_PASSAGE SHOWN_:
1. The **gpus** indicates the number of gpu we used to get the checkpoint. It is noteworthy that the configs we provide are used for 8 gpus as default.
   According to the [Linear Scaling Rule](https://arxiv.org/abs/1706.02677), you may set the learning rate proportional to the batch size if you use different GPUs or videos per GPU,
   e.g., lr=0.01 for 4 GPUs x 2 video/gpu and lr=0.08 for 16 GPUs x 4 video/gpu.
2. The **inference_time** is got by this [benchmark script](/tools/analysis/benchmark.py), where we use the sampling frames strategy of the test setting and only care about the model inference time,
   not including the IO time and pre-processing time. For each setting, we use 1 gpu and set batch size (videos per gpu) to 1 to calculate the inference time.

_RECORDED DATA_:
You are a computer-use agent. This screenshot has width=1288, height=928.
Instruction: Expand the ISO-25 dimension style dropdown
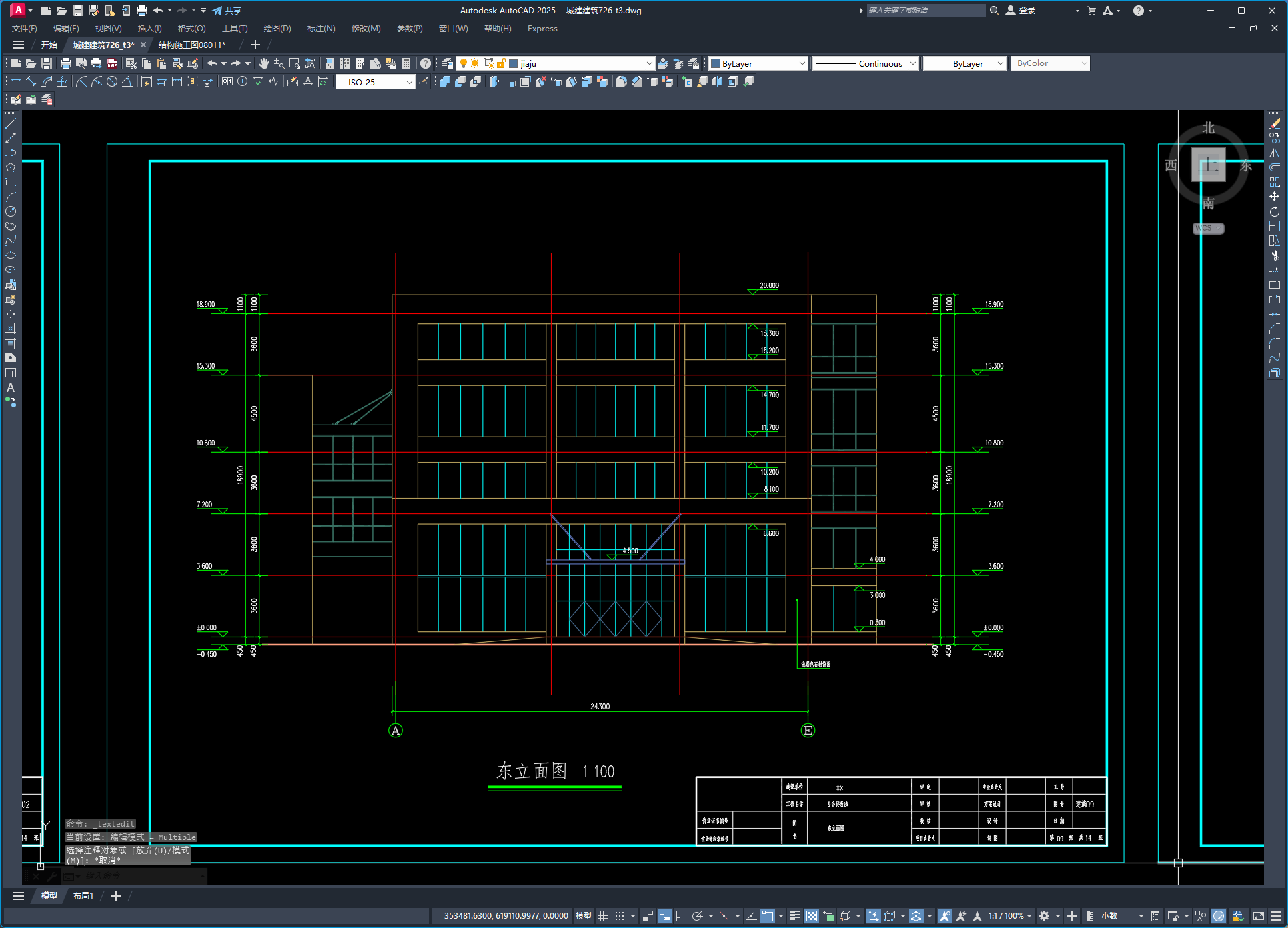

_JOBS_:
1 > Repeat the part of the GPU note above, starting at "According to the" and ending at "the inference time.".
2 > For each statement, say yes or no depending on whether the GPU note above agrees, and quote the words from the note that decide it.
(a) The provided configs are meant for 8 GPUs by default.
(b) The inference time includes the IO time.
(c) Inference time is measured with a batch size of 2 videos per GPU.

_FINAL ANSWERS_:
1 >
According to the [Linear Scaling Rule](https://arxiv.org/abs/1706.02677), you may set the learning rate proportional to the batch size if you use different GPUs or videos per GPU,
   e.g., lr=0.01 for 4 GPUs x 2 video/gpu and lr=0.08 for 16 GPUs x 4 video/gpu.
2. The **inference_time** is got by this [benchmark script](/tools/analysis/benchmark.py), where we use the sampling frames strategy of the test setting and only care about the model inference time,
   not including the IO time and pre-processing time. For each setting, we use 1 gpu and set batch size (videos per gpu) to 1 to calculate the inference time.

2 >
(a) Yes: "the configs we provide are used for 8 gpus as default"
(b) No: "not including the IO time and pre-processing time"
(c) No: "set batch size (videos per gpu) to 1"